3D printing is becoming fairly common today. You can be benevolently or malevolently inventive with it, depending on your predilections – from grenade launchers to human hearts, it’s all now perfectly printable.
A curious team of scientists from Ireland’s University College, Cork were clearly feeling a little hungry the day they set eyes on their own 3D printer because they – for some reason – decided to 3D print some cheese with it. Well, we say “cheese,” but they used American cheese as the printer’s “ink” and science has conclusively proven that this is more plastic than anything resembling cheese.
Publishing their unusual findings in the Journal of Food Engineering, they described how small structures – including somewhat sinister human-like bear figurines – could be quite easily 3D printed from a machine filled to the brim with American cheese.
They spent a decent amount of time evaluating the texture, strength, and “meltability” of various kinds of cheese, but it turns out that the processed gloop you find in gas station sandwiches is the best variety for making 3D objects. Mascarpone came close, though.
Take note, ladies, and gentlemen: Brie is for eating, not building things. And don’t even think about dabbling in a little Feta architecture.
Weirdly, the 3D printing changed the texture and physical properties of the American cheese. The final products were darker than they originally were, and regardless of the extrusion rate, the cheese stuff came out far runnier than it went it.
It seems the heat of the machinery was altering and fragmenting the proteins contained within the dairy product. Protein alteration of most foods results in at least a textural change – think boiling an egg, whose yolk goes from runny to solid if you keep it simmering for long enough.
“Melted and printed cheese samples were significantly (P < 0.05) less hard, by up to 49%, and both exhibited higher degrees of meltability, ranging from 14% to 21%, compared to untreated cheese samples,” the authors note in their rather unique piece of research.

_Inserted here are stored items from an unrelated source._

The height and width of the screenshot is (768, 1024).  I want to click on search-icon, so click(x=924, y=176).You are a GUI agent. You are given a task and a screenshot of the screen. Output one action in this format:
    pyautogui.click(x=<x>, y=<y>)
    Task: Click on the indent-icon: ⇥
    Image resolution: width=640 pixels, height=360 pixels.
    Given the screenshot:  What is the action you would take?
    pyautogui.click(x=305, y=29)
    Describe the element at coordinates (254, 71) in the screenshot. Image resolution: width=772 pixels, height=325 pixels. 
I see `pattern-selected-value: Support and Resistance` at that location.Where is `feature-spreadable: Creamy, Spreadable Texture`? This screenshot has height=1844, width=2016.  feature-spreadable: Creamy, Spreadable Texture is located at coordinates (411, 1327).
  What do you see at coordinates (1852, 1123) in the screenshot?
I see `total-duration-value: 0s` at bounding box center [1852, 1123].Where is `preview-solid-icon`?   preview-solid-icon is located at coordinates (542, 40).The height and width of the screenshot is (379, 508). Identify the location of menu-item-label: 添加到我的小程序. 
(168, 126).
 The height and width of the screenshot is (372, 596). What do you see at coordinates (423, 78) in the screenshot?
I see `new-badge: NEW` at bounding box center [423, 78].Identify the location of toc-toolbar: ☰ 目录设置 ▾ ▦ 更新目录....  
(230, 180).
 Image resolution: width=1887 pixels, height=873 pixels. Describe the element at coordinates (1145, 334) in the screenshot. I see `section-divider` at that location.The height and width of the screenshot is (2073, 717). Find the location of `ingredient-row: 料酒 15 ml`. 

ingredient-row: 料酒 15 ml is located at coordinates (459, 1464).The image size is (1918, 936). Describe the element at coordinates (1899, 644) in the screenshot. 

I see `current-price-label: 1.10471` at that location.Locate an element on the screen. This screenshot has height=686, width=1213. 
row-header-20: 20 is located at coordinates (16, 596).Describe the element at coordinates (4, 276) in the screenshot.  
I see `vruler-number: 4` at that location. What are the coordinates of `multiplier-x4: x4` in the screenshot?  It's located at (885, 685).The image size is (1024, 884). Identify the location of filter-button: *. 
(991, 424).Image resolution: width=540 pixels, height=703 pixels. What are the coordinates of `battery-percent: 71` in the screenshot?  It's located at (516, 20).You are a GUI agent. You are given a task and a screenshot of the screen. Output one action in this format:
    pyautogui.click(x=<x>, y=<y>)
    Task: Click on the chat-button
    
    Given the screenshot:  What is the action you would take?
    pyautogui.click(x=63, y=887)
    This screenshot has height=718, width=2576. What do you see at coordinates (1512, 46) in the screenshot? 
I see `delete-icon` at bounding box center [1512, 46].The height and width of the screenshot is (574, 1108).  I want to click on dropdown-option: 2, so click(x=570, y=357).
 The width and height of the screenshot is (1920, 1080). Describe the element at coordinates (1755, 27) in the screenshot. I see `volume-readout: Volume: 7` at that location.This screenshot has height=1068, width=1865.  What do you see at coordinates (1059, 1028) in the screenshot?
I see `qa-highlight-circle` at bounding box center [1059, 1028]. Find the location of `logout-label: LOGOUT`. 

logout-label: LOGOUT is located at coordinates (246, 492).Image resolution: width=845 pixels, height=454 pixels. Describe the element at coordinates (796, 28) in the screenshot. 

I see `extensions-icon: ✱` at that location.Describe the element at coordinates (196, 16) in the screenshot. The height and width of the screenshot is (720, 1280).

By this point, you must be wondering what in Gouda’s name the point of all this was.
Well, the objective, by the authors’ own words, was “to understand the influence of the 3D printing process (i.e., melting, extrusion and solidification) on the textural, rheological and 82 microstructural properties of commercially available processed cheese.”
This objective has clearly been achieved, and a lesson has been learned – printers ruin the texture of an already horrendous cheese type.